Diabetes, high blood pressure, poorly controlled cholesterol and smoking can all increase a patient’s risk of RVO. Many other conditions can cause RVO, including glaucoma, inflammation and blood clotting disorders (hypercoaguable states). Depending on your clinical situation, you may need to be evaluated for these less common conditions.
The most common symptoms of RVO include:

  • Blurred and Distored central vision
  • Dim vision
  • Decreased sensitivity to light

Sometimes, however, patients with CRVO or BRVO experience no symptoms.

Diagnosis

Your Retina Consultants of Tej eye center may obtain multiple types of ocular imaging, including photography, ocular coherence tomography (OCT) and fluorescein angiographyto help with your diagnosis and treatment.

retina

Depending on the cause and severity of a BRVO or CRVO, treatment may include one or more the following:

  • Close clinical observation
  • Intravitreal injections of anti-vascular endothelial growth factor (anti- VEGF) medications (Lucentis, Avastin, Eylea) or steroids
  • Laser therapy
  • Vitrectomy surgery

In addition to treatment of your eye, if you have CRVO or BRVO, it is very important that you work with your primary care physician to optimally control your cardiovascular risk factors, including blood pressure, cholesterol, weight and diabetes.

Cystoid Macular Edema

What is Cystoid Macular Edema?

Cystoid macular edema (CME) occurs when abnormal fluid accumulates in the macula which is located in the center of the retina. This results in retinal thickening and the presence of cyst-like fluid collections that distort the normal retinal architecture and can impact vision.

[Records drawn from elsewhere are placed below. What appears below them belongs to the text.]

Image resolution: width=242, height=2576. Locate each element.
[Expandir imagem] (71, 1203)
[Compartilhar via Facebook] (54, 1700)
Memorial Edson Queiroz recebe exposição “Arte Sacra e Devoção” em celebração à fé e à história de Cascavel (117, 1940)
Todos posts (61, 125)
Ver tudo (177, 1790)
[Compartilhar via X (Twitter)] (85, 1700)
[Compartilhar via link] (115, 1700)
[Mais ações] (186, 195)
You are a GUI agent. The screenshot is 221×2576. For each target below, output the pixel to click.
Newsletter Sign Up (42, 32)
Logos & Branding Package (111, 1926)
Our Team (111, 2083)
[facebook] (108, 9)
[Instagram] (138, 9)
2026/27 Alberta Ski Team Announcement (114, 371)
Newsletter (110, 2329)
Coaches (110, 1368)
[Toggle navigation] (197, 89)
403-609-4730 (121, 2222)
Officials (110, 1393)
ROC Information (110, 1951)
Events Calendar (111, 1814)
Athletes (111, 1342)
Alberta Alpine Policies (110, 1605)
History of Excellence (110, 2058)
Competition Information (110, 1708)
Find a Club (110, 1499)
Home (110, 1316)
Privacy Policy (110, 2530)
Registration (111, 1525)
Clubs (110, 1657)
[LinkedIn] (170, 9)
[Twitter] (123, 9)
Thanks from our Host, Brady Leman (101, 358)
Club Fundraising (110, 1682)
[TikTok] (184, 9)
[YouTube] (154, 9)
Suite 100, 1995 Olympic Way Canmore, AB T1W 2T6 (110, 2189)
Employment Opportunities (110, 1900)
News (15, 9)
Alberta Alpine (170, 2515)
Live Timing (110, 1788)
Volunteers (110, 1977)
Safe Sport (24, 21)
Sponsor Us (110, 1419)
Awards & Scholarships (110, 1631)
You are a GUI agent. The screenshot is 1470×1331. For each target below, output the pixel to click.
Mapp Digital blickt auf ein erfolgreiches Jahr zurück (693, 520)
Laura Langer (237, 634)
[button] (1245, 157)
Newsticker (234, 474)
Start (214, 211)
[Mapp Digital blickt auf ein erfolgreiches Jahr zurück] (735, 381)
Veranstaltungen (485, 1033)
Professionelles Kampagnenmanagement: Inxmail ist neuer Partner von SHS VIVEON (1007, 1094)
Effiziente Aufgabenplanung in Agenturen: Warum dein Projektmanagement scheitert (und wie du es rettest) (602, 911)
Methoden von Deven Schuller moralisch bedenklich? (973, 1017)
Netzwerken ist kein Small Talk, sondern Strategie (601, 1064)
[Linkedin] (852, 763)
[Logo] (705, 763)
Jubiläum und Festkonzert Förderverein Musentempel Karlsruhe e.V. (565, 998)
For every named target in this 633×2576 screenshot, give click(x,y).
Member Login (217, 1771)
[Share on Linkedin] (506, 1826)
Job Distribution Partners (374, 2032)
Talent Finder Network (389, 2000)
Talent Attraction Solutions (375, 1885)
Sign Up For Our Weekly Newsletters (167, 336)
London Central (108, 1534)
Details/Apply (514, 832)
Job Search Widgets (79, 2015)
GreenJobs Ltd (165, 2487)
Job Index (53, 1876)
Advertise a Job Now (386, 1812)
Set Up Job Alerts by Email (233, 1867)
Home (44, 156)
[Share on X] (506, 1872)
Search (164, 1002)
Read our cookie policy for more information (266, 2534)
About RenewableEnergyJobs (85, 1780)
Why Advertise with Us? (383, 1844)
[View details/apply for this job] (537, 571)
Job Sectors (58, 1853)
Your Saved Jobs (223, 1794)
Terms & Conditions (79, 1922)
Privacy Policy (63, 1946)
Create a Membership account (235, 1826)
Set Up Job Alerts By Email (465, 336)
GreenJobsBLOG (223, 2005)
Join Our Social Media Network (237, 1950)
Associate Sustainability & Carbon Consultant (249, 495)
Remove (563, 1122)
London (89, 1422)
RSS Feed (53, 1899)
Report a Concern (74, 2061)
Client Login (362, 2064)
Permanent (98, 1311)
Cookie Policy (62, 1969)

The most common symptoms of CME include:

Blurred or distorted
central vision

Dim vision

Decreased sensitivity to light Sometimes patients with cystoid macular edema experience no symptoms at all.


CAUSES AND SYMPTOMS OF CYSTOID MACULAR EDEMA

Cystoid macular edema (CME) has many different causes, including:

  • Eye Surgery
  • Diabetic Retinopathy
  • Rentinal vein occlusion
  • uveitis(inflammation of the eye)
  • eye trauma
  • side effects of some medication

It commonly occurs after eye surgery. This is likely related to inflammation. About one to three percent of all cataract surgery patients will experience decreased vision due to CME, usually within a few months of surgery.

Diagnosis

Your Retina Consultants of TEJ EYE CENTER may obtain multiple types of ocular imaging, including photography, ocular coherence tomography (OCT) and fluorescein angiography (FA) to facilitate diagnosis and treatment of your cystoid macular edema (CME). This includes addressing the underlying cause of your CME.


Treatment and Prognosis

Depending on the cause of your cystoid macular edema (CME), treatment may include some of the following:

  • Anti-inflammatory medications, including steroid and/or non-steroidal anti-inflammatory medications in the form of eye drops, pills, or injections
  • Posterior sub-tenon's injections (OPD procedure)
  • Intravitreal injections of anti-vascular endothelial growth factor (anti-VEGF) medication like Avastin, Eylea or Lucentis
  • Surgery such as vitrectomy
  • Laser therapy

Diabetes, high blood pressure, and poorly controlled cholesterol can make cystoid macular edema worse and more difficult to treat. These cardiovascular risk factors should be optimally controlled under the guidance of your primary care physician.

Fortunately, most patients with CME can be successfully treated, and vision often improves, although the healing process can be slow and take several months.